Caffeine is a central nervous system (CNS) stimulant. Caffeine enhances the analgesic activity of Paracetamol.
Nimesulide - after oral administration the peak plasma concentrations of 1.98-9.85 mg/L are achieved within 1 to 3 hrs. Nimesulide undergoes extensive metabolism and is eliminated through urine and feces.
Paracetamol is rapidly and completely absorbed from gastrointestinal tract. Peak plasma is achieved within 0.5 to 2 hrs. The drug is metabolized in the liver. 90% of the drug is excreted through urine.
Absorption: Oral administration, cetirizine HCl is rapidly absorbed, reaching Tmax in approximately 1 hour.
Distribution: Approximately 93% protein bound.
Metabolism: Cetirizine HCl undergoes limited first-pass metabolism. There is minimal metabolism via O-dealkylation resulting in a metabolite with negligible anti-histaminic activity.
Elimination: Cetirizine HCl is excreted in the urine (70%) primarily unchanged and in the feces (10%).Mean elimination half-life is approximately 8.3 hours.
Phenylephrine is absorbed quickly and completely. The biological half-life is 2-3 hrs. It is mainly excreted via the kidneys. The therapeutic plasma concentrations of Phenylephrine are described as 0.04-0.1µg/ml.
Absorption: When ingested, it has near perfect intestinal uptake of around 99-100% up to acute dosages of 10mg/kg bodyweight, the highest studied in humans.This absorption tends to occur almost completely within 45 minutes of ingestion.

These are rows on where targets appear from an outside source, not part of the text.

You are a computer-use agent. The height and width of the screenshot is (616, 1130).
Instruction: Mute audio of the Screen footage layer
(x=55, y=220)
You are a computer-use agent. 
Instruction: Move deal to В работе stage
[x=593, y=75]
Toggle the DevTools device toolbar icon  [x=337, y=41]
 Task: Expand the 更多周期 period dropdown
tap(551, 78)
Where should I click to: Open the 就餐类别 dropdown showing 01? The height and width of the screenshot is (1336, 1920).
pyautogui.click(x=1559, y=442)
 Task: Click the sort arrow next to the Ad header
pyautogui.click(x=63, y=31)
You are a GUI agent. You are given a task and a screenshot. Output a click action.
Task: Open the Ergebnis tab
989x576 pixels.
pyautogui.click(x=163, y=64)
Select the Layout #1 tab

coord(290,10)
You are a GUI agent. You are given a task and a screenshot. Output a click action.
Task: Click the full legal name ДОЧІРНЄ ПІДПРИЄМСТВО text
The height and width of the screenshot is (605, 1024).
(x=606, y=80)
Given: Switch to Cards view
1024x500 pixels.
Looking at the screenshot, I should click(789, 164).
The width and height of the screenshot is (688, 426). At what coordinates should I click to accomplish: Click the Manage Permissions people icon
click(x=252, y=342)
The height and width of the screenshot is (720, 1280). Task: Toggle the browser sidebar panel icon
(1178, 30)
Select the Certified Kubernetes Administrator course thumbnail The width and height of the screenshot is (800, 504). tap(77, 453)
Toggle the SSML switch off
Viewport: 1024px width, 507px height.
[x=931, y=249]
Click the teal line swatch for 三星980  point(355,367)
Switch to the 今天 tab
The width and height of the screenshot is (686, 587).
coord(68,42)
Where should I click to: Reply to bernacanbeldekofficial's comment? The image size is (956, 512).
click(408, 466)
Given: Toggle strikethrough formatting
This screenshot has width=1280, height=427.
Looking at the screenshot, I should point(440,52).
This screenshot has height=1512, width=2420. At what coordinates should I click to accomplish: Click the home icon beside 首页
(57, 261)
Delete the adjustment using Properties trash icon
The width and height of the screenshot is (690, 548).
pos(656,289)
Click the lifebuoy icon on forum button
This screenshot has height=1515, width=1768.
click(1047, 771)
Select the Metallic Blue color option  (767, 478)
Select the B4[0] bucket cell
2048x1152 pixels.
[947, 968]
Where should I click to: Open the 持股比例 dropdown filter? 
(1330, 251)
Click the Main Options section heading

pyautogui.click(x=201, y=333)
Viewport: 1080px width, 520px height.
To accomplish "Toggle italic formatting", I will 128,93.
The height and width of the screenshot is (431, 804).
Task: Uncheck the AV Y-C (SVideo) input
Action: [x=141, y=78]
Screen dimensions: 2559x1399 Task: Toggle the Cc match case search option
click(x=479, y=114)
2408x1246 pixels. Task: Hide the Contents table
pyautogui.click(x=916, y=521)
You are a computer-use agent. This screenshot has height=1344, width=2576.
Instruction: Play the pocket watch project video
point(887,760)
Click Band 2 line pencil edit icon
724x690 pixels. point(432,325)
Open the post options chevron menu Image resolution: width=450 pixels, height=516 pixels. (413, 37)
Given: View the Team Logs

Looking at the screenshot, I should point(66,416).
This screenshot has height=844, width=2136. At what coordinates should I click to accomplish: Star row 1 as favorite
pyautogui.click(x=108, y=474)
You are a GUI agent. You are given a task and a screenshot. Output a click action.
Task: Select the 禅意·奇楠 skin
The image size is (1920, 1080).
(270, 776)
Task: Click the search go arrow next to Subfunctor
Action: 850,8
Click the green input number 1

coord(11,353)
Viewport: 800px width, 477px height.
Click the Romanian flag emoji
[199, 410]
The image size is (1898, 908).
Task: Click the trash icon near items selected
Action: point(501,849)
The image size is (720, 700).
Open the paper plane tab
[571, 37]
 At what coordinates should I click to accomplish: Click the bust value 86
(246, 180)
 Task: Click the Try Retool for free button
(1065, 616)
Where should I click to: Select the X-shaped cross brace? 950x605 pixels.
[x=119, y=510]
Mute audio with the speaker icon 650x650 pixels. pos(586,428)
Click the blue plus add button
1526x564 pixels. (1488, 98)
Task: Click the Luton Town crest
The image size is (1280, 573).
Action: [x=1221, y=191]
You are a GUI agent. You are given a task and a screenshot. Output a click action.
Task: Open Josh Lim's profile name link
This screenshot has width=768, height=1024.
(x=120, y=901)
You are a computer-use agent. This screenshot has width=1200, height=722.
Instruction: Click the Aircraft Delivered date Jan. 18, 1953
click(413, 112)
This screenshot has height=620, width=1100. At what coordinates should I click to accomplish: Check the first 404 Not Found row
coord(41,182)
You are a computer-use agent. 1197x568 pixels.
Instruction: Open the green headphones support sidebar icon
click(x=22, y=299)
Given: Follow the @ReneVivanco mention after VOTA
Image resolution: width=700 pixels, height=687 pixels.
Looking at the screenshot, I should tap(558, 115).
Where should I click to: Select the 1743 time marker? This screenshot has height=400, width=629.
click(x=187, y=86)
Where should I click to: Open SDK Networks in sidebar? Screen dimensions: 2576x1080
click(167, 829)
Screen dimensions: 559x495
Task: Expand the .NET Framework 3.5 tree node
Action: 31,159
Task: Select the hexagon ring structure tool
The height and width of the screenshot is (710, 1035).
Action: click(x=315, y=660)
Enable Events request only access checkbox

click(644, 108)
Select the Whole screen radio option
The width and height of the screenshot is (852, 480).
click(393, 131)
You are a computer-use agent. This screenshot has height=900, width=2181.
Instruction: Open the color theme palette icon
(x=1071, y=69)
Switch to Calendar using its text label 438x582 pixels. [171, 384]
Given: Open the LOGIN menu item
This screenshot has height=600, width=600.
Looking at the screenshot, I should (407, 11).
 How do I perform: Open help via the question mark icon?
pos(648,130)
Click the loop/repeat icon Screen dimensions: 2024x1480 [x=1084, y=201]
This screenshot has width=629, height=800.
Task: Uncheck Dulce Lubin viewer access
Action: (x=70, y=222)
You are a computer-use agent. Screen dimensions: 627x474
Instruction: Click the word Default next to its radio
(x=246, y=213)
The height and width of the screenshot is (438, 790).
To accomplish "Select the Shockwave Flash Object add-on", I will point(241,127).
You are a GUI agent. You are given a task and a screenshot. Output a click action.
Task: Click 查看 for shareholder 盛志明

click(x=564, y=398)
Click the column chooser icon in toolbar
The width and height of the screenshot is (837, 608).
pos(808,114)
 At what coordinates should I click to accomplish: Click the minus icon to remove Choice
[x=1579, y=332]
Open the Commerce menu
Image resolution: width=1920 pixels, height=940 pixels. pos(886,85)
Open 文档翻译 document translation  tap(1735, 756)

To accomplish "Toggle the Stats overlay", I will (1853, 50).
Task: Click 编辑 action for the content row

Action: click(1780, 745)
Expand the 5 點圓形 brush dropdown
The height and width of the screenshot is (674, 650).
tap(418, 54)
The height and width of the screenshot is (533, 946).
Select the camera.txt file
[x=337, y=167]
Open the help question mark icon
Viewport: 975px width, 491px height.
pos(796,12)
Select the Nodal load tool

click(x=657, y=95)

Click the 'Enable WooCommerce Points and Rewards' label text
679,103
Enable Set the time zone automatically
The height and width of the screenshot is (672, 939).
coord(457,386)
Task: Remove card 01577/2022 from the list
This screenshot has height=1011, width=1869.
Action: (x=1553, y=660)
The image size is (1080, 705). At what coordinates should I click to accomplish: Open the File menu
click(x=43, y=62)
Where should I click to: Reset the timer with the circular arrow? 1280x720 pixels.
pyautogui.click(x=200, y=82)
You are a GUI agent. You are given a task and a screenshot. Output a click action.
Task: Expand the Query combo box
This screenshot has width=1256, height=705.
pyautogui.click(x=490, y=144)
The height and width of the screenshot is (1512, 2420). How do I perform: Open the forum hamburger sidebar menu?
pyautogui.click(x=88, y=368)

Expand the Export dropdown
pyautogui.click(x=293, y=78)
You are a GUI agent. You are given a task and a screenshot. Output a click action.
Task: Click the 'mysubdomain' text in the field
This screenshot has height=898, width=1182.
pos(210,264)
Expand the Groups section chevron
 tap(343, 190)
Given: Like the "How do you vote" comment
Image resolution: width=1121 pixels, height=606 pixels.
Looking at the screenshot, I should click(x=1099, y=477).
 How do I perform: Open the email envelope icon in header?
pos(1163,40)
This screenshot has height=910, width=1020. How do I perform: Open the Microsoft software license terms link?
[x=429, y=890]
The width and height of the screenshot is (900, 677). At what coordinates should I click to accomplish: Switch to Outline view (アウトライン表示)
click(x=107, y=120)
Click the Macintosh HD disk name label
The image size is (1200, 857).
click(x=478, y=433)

Metabolism: caffeine can be metabolizes into dimethylxanthine derivatives (paraxanthine, theobromine, and theophylline) and further metabolized into monoxanthine derivatives and then finally a xanthine molecule. Other metabolic byproducts of caffeine include di and trimethylallanio, mono and dimethyluric acids, and various uracil derivatives.
Distribution: Caffeine is hydrophobic enough to tranverse most barriers in the body and is readily distributed to all organs. A steady state volume of distribution appears to occur at 500-800mL/kg with dosages below 250mg. Doses above 250mg start to increase this amount and habitual users of caffeine are associated with greater distribution.
• Drugs such as alcohol, tricyclic antidepressants barbiturates and other anticonvulsants which induce hepatic microsomal enzymes may increase the hepatotoxicity of paracetamol particularly after over dosage.
• The anti coagulant effect of warfarin may be increased when nepar is administered concomitantly coagulation tests should closely be monitored in such cases.
• Prolonged concutrrent use of paracetamol and a salicylate is not recommended due to increased risk of analgesic nepropathy.
• Nimesulide may be displaced from plasma binding sites by salicylates, fenofibrate, valproic acid and tolbutamide. Nimesulide may increase the plasma concentrations if salicylate methotrexate and frusemide by displacement from plasma proteins.
• Patient with known hypersensitivity to the combination or any of the ingredients of the combination.
• Contradicted in pregnancy and breast feeding
• epigastric pain
• skin rashes
Warning & Precautions
• The combination should be used with caution in patients with renal or hepatic impairment.